■ Assignment ■
Please rewrite the rows starting at the line containing "The height and" and ending at the line containing "center [160, 876].", substituting "image" for every "screenshot" and changing nothing else. Leave the pictures out of your answer.

■ Material for this exercise ■
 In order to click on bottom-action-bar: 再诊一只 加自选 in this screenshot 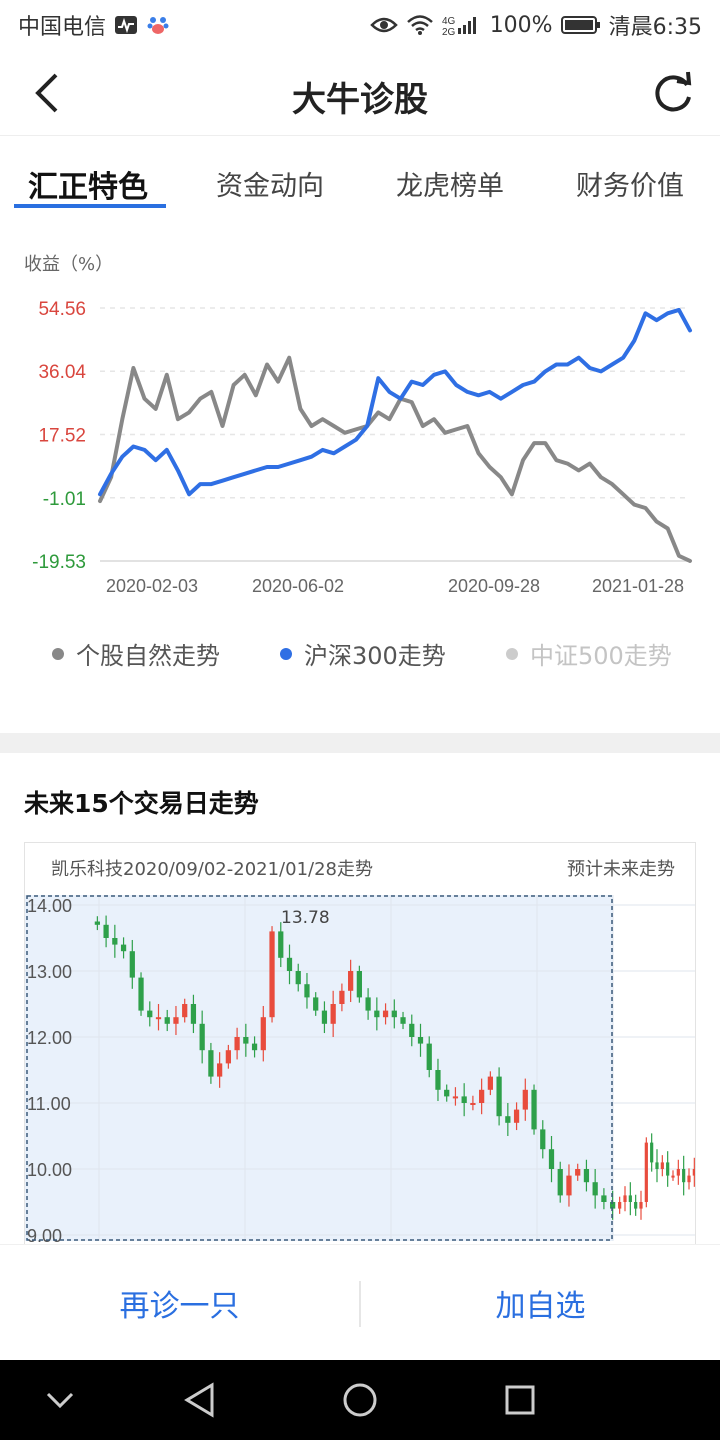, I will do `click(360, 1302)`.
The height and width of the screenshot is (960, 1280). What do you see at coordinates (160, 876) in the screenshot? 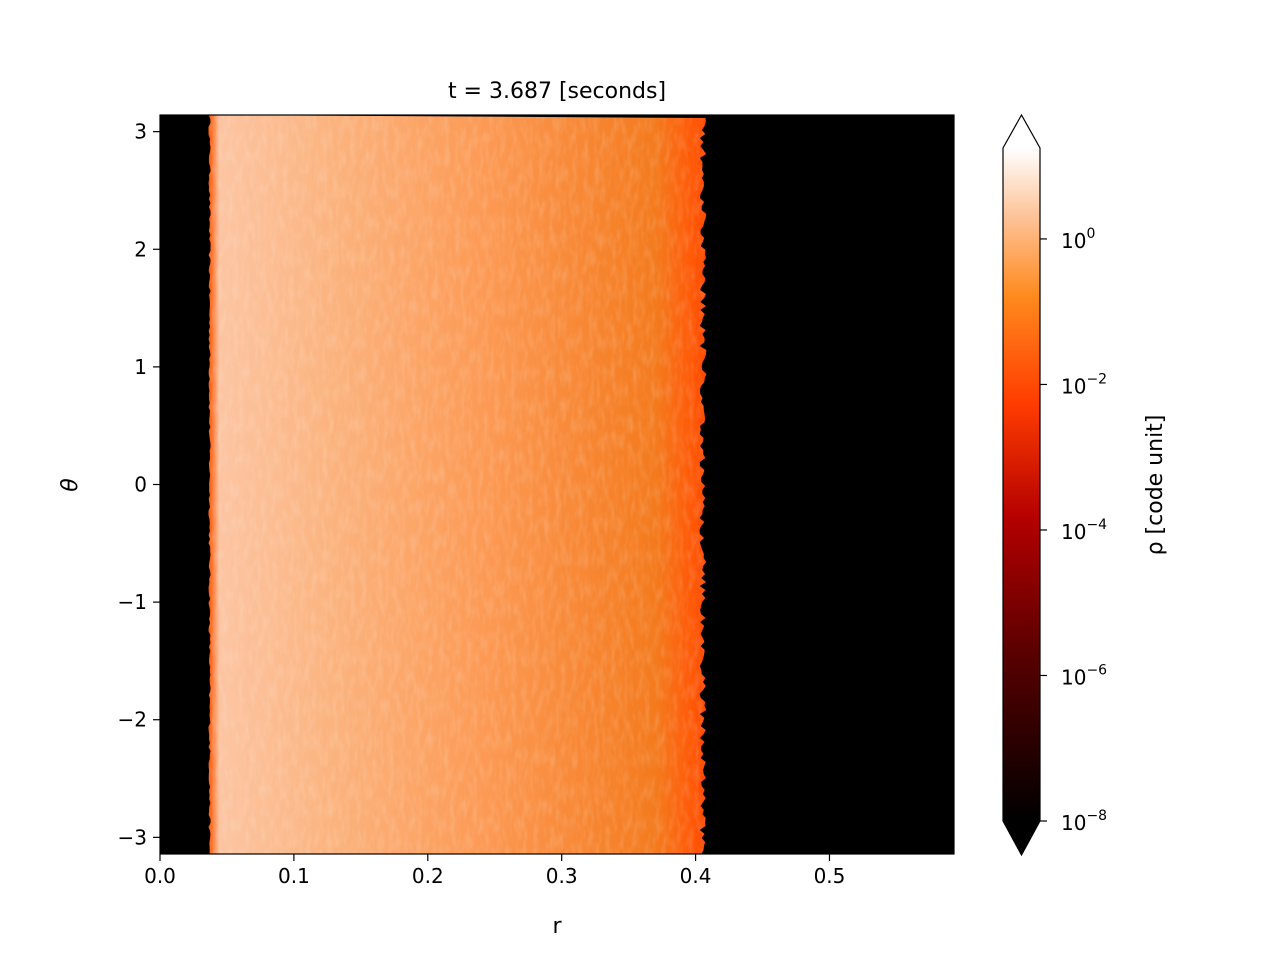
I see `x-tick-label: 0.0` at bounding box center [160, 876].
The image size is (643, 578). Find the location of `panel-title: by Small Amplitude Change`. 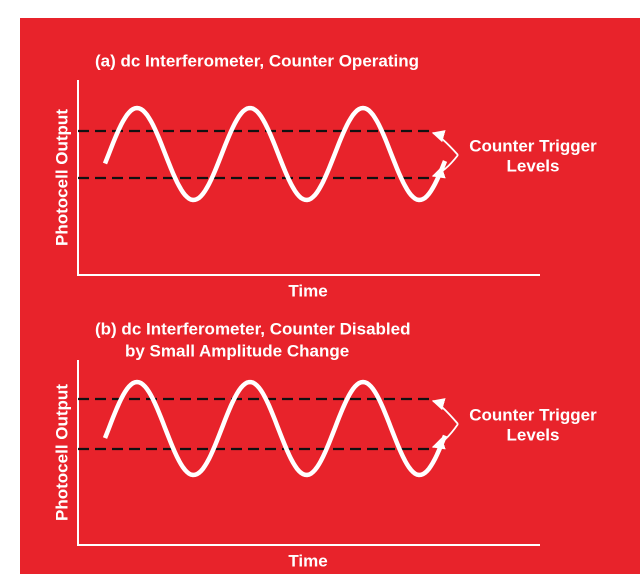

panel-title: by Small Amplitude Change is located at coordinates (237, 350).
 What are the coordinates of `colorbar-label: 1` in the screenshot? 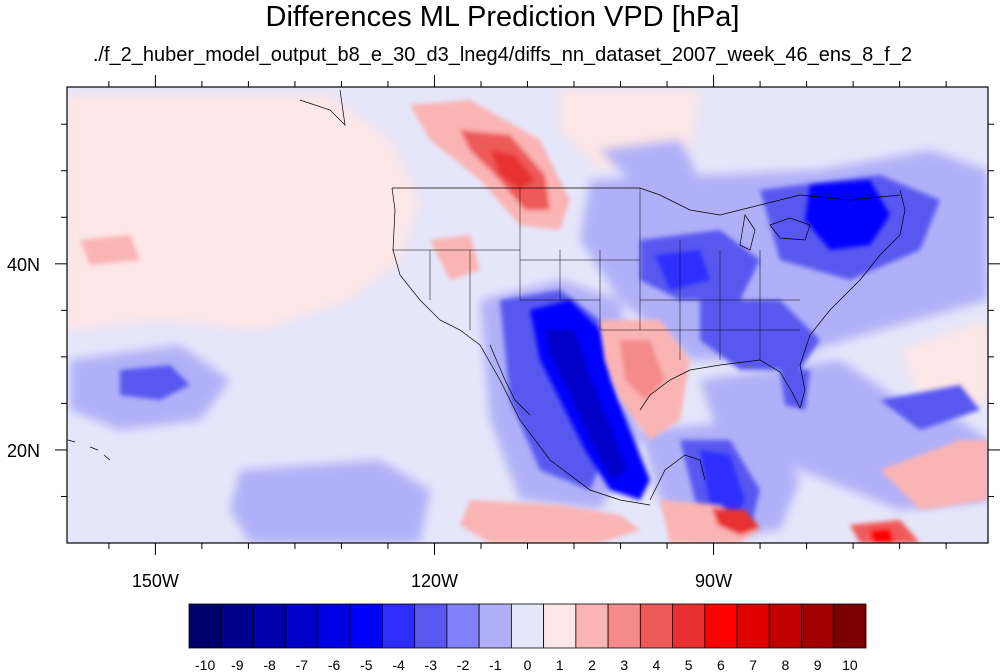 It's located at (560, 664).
---
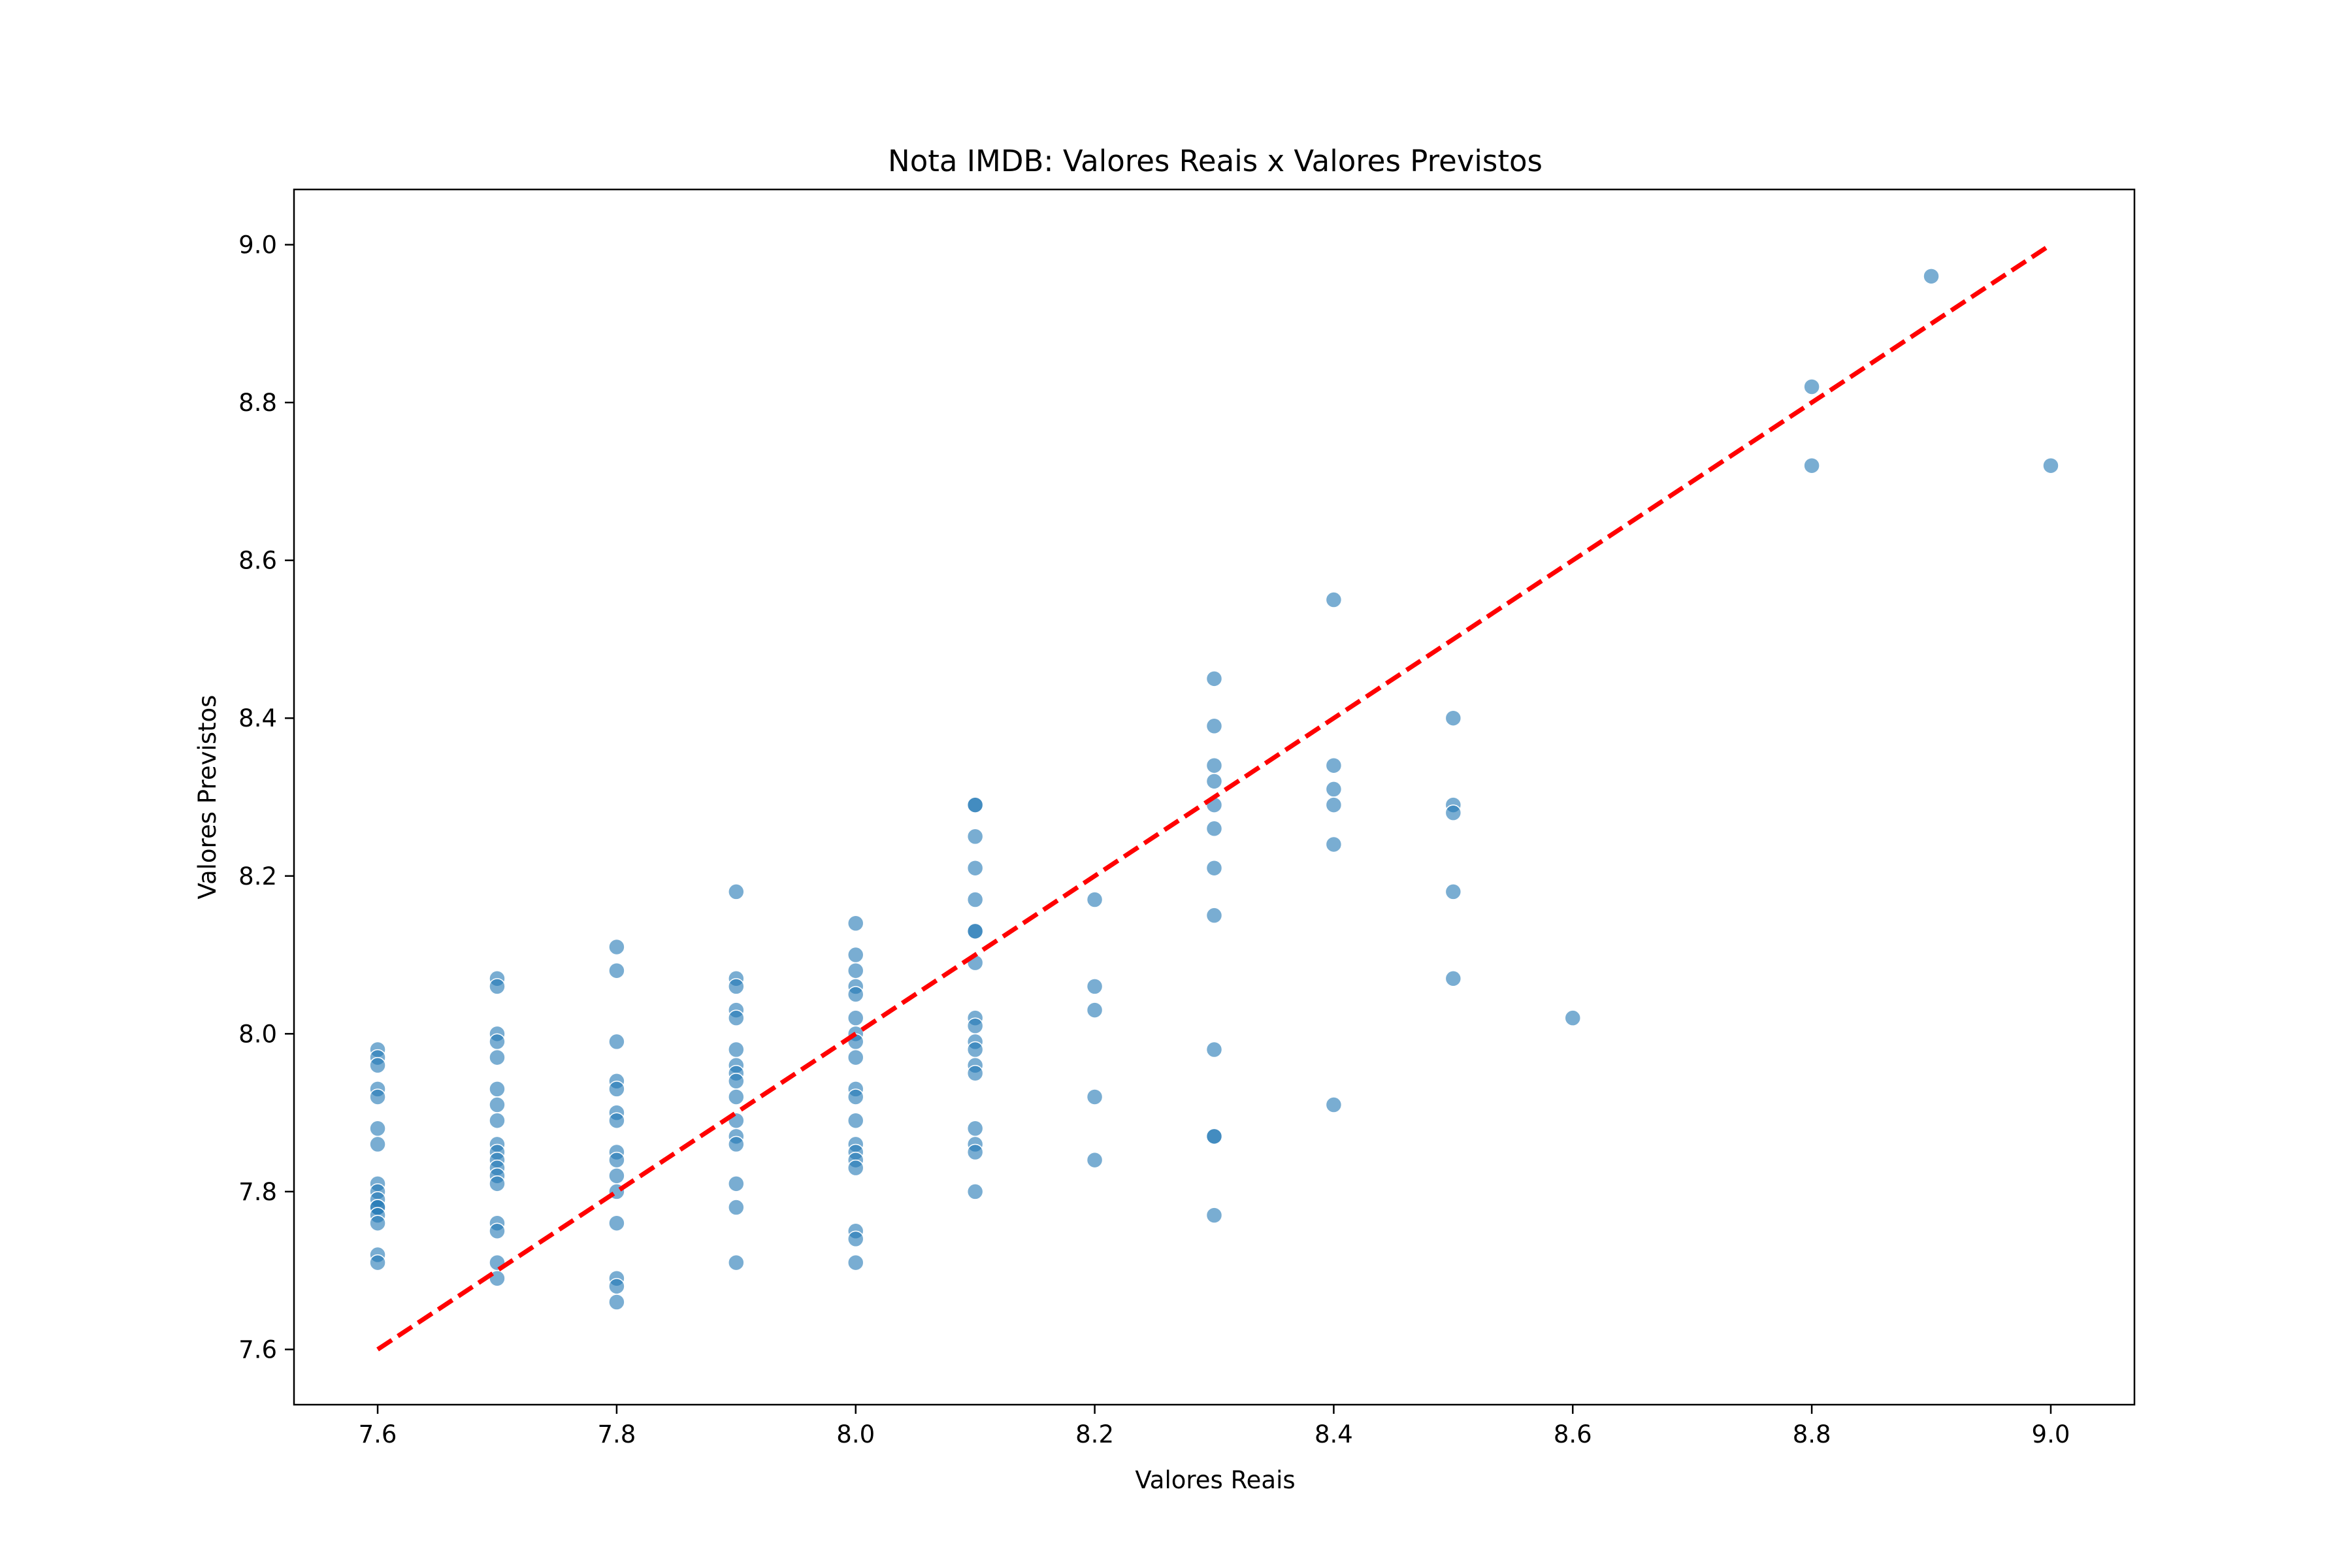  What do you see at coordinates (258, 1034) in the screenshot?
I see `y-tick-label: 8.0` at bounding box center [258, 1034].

■ The completed task ■
The height and width of the image is (960, 1280). What do you see at coordinates (160, 876) in the image? 
I see `x-tick-label: 0.0` at bounding box center [160, 876].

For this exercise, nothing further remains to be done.